I assume that the stages of cash release to the developer follow those of cash rebate. So based on a property price of RM 1.5m, and assuming that the stages are evenly distributed over the 4 years (this should be reasonable), that means (before taking into account of any discount):
Beginning of Year 1: RM150k (first 10%)
Beginning of Year 2: RM405k (30% of the remaining 90%)
Beginning of Year 3: RM472.5k (35% of the remaining 90%)
Beginning of Year 4: RM472.5k (35% of the remaining 90%)
But because the developer is giving you 10% + 2% discount (that means an effective 11.8% discount), you will get this amount back at the beginning of Year 2. Also, you are only getting 70% loan.

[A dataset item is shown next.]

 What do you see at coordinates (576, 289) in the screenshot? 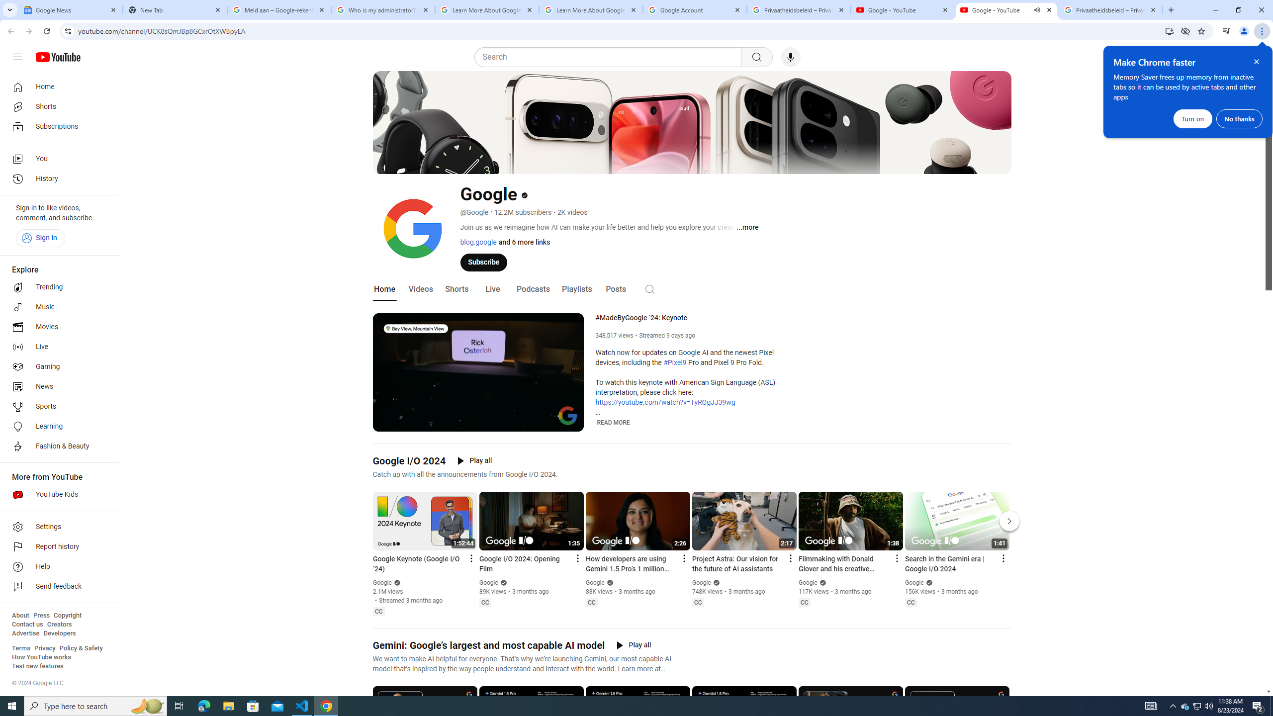
I see `'Playlists'` at bounding box center [576, 289].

So your cash flow (outflow) under DIBS is:
Beginning of Year 1: RM150k (first 10%)
Beginning of Year 2: RM123k (30% - 11.8% of the RM 1.5m less the RM150k paid)
And the bank’s release of money would be:
Beginning of Year 2: RM105k
Beginning of Year 3: RM472.5k
Beginning of Year 4: RM472.5k
Now I assume the loan interest of (BLR – 2.5%) remain constant over the 4 years period. The total accrued interest at the end of year 4 would be:
RM 105k * (104.1%^3 – 1) + RM 472.5k * (104.1%^2 – 1) + RM 472.5k * (104.1% - 1) = RM72.3k
If you opt for the cash rebate (2038 sf * RM20 = RM40,760), you would receive:
Beginning of Year 2: RM12,228
Beginning of Year 3: RM14,266
Beginning of Year 4: RM14,266
You can calculate yourself what this income stream is worth to you. If you can yield more than 32.5% a year then by all means you should opt for the cash rebate. Otherwise, I’d recommend you to take the DIBS.